Some industry experts argue boxing clients into fund-specific portfolios, specifically beginner investors, is a disservice and is rooted in closed-architecture asset management practices.

“Clients think the intention of the robo advisor is to provide advice,” says Roi Tavor, CEO of Nummo, a personal finance platform that completed a survey of more than 300 automated investment portfolios this year. “It’s not.”

However, Vanguard’s Kurtz says the firm doesn’t force clients to sell non-Vanguard investments.

“As a practical matter, most PAS clients are Vanguard investors who come to us with a portfolio of Vanguard active and index funds, as well as competitor funds,” he said. “PAS advisors take into account each client’s unique circumstances and personal preferences. For some clients, there may be a reason to keep outside investments, such as embedded capital gains.”

The Vanguard Digital Advisor disclosure addresses the possibility of conflicts arising from a fund provider offering digital wealth management advice under the umbrella of an RIA. Thus, Vanguard says it will reduce the gross advisory fee by the amount of revenue the firm collects on clients’ portfolios to calculate a net advisory cost.

Asset managers have long viewed robo advice as another distribution arm for products, partly because of digital’s promise as a new channel.

In total, assets managed on digital platforms are expected to soar to $1.26 trillion by 2023, according to research by Aite Group. Nearly 60% of Americans expect to use a robo advisor by 2025, according to Charles Schwab. Forty-five percent of Americans think robo advisors will have the greatest impact on financial services — more than other forms of technology including cryptocurrency, blockchain and artificial intelligence.

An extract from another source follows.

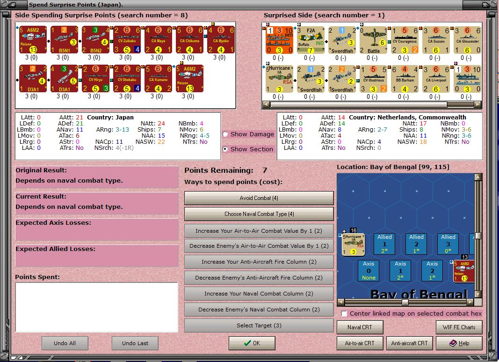
Task: Select the CV Courageous carrier counter
Action: [405, 40]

Other asset managers, including Schwab and Fidelity, have launched direct-to-consumer digital-only robos and hybrid platfoms. But Vanguard has been the most successful among its peers in the space to date, as its hybrid has amassed more than $100 billion in assets under management and still remains the only platform to reach that plateau.

But Tavor says the blurring of advice and product provider could leave clients ill-informed about the underlying fee and compensation structures and how to invest their assets most effectively.

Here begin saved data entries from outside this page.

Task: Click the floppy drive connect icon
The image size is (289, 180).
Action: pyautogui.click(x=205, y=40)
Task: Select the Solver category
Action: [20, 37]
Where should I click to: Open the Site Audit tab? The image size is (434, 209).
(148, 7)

“It’s an epic discussion in the industry right now,” Tavor says. “Is Vanguard entering into the robo advisor industry to get into the advice game? That, I do not believe at all.”

Advisors registered as investment advisor representatives under the 1940 Act, whether digital or human, are required to protect the interests of the client as a fiduciary, and not the interests of the fund company or distributor, says Bill Winterberg, founder of advisor tech blog FPPad.com.

Advice given to clients should consider all costs involved, including management and administrative fees, transaction costs and opportunity costs, Winterberg says, and not just the price of the fund expenses alone. “For this reason, I would guess that it would be difficult for a client to prove a breach of fiduciary duty,” Winterberg says.

The long simmering debate over whether robos can act as fiduciaries could be revisited, some suggest. But for now, at least one industry expert says Vanguard’s pilot project is just that — a pilot, subject to change.

“I don’t think Vanguard is subverting the fiduciary concept here, although it’s true that the optics aren’t ideal,” says Will Trout, senior analyst at Celent. “I’d say Vanguard deserves a little leeway for having invented the concept of low-cost investing — and continuing to push the innovation needle.”

The underlying index funds offered at Vanguard and its largest competitors are all very comparable in terms of both pricing and investment strategy, Trout adds.

“Vanguard needs to make money somehow, and their funds are among the cheapest in the business.”